I’ve been reading Jean Chatzky’s book, “Make Money, Not Excuses: Wake Up, Take Charge and Overcome Your Financial Fears Forever.” Though I’m only through the first few chapters, what struck me while reading her introduction was that many of the women she interviewed were just floating through their financial lives, unaware of where their money was going, without a plan, a savings structure or an understanding of their financial needs and goals. And while most of the women she interviews are in their 40’s and 50’s, the sentiment also rings true for most 20-somethings I know.

For those right out of school, a first paycheck and a first raise are a cause to celebrate. And while happy to focus on securing a job and developing new skills to attain raises, financial planning is not front and center (at least in my experience). So into their mid- to late-20’s, many intelligent, hardworking people are scratching their heads, still moving blindly though their financial lives, spending here and there, monitoring checking accounts and paying off credit card bills and student loans, but feeling terribly guilty about not having any savings and silently panicking because they know where to start. Some have amassed major debt, others have just been hemorrhaging money. In short, living in the land of bad decisions.
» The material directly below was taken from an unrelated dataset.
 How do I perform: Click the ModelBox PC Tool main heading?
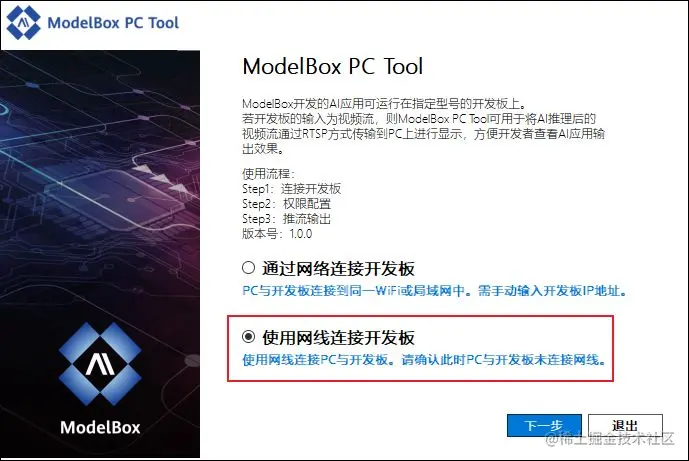point(333,66)
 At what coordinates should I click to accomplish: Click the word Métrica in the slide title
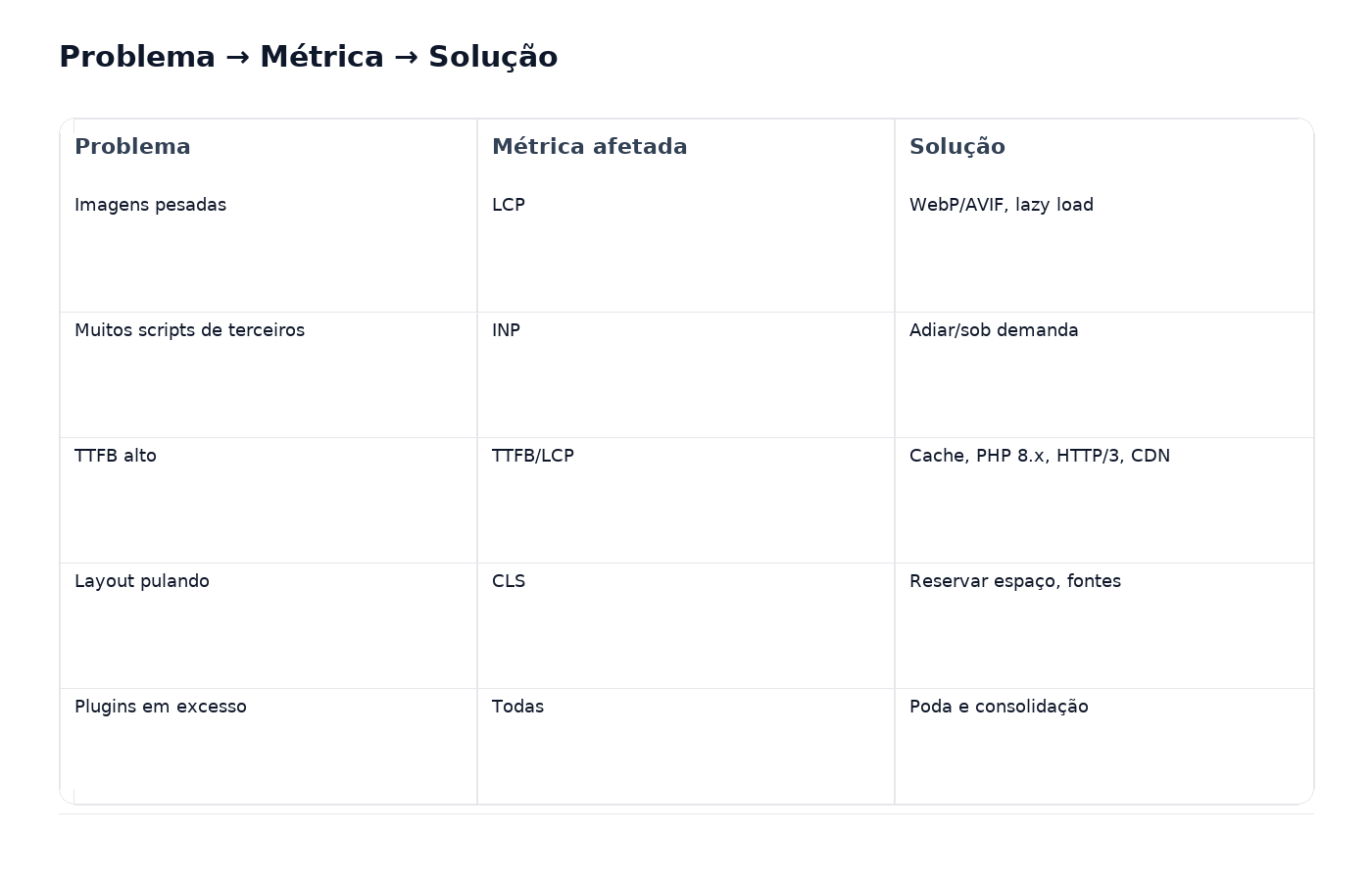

The good news is, every single day offers the opportunity to start anew. Every day offers the opportunity to make a good decision – to look into your 401k, to open a savings account, to spend a day at the library learning about financial goals, to reassess your income and your outgoing cash flow. There are numerous resources available – books, Web sites and blogs – that can start you on the right path. But to get there, you have to recognize that the decisions you’re making are the wrong ones. You have to slow down and assess your progress. You have to ask yourself: Am I making decisions today that will help me achieve my future goals? If the answer is no, it’s time to start changing your behaviors.

So today, I’m determined to get back into the wonderful world of good decisions. I’m starting by taking it slow: I went to cheap and delicious buffet breakfast this morning with a good friend, then came home to take stock of all my accounts, finish my laundry and do a bit of writing. We’re going to watch the final four at home tonight and maybe head to a local watering hole to celebrate a big law school achievement for B. It’s all planned out, there’s no rush, and my spending limits for the day are set.

Now for another good decision: time to go transfer some money from my checking to my downpayment savings account. After all, there’s no better way to make an evening of overspending up to yourself than by stashing some cash away for future use.